Given entries:
[Start of section]
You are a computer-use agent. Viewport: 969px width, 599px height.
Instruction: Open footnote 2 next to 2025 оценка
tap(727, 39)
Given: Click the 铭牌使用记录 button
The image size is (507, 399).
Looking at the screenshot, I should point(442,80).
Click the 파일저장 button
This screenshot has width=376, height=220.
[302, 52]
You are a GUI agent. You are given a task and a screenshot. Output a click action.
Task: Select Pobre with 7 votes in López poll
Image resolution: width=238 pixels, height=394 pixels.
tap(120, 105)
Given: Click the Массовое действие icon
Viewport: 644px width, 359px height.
[End of section]
[Start of section]
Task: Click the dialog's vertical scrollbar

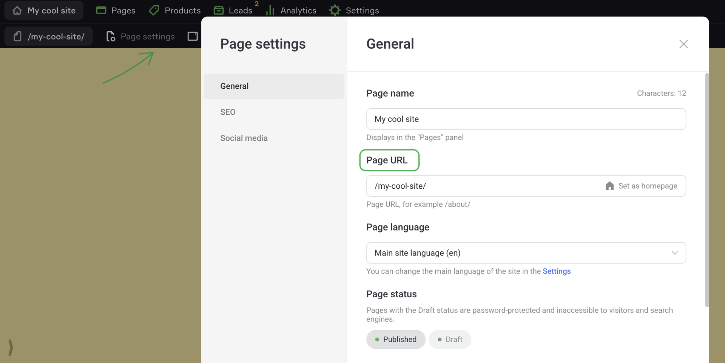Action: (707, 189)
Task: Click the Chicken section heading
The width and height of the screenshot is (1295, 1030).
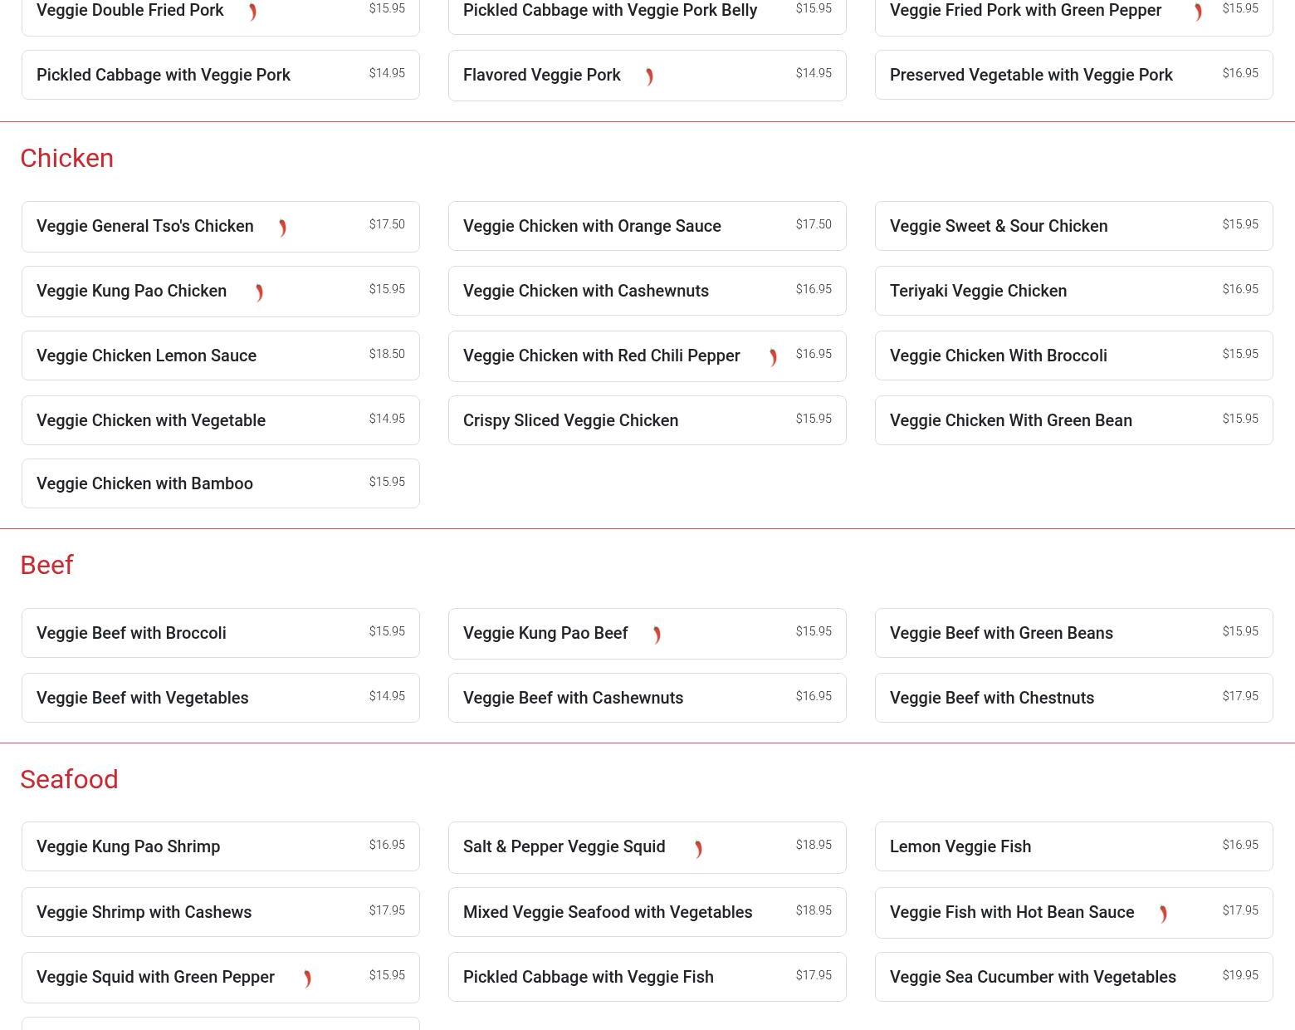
[End of section]
[Start of section]
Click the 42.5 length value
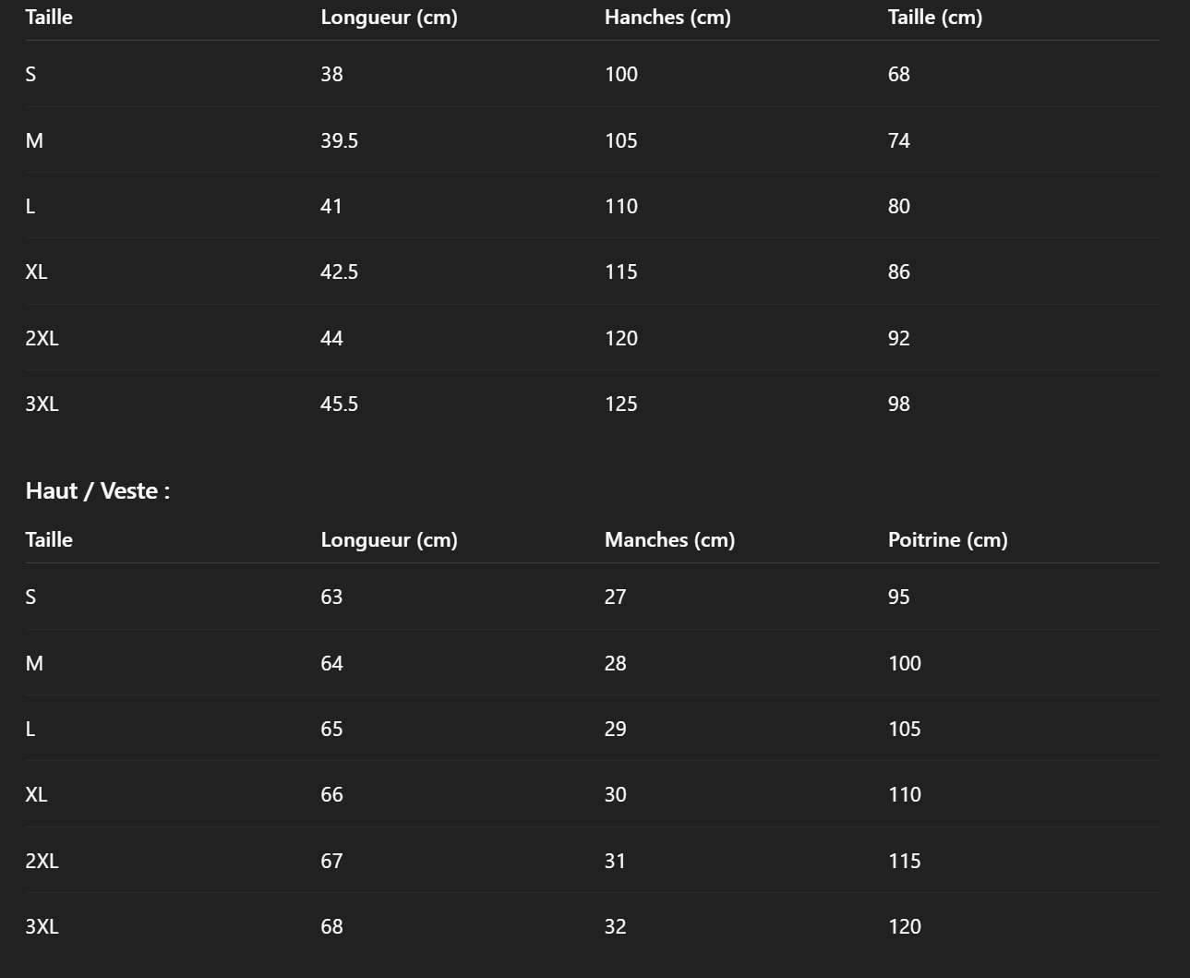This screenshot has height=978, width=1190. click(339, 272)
[End of section]
Requirement: Write down exactly the span of lines above from the one containing "You are a computer-use" to the one containing "Viewport: 644px width, 359px height.", both ends included.

Completed exercise:
You are a computer-use agent. Viewport: 969px width, 599px height.
Instruction: Open footnote 2 next to 2025 оценка
tap(727, 39)
Given: Click the 铭牌使用记录 button
The image size is (507, 399).
Looking at the screenshot, I should point(442,80).
Click the 파일저장 button
This screenshot has width=376, height=220.
[302, 52]
You are a GUI agent. You are given a task and a screenshot. Output a click action.
Task: Select Pobre with 7 votes in López poll
Image resolution: width=238 pixels, height=394 pixels.
tap(120, 105)
Given: Click the Массовое действие icon
Viewport: 644px width, 359px height.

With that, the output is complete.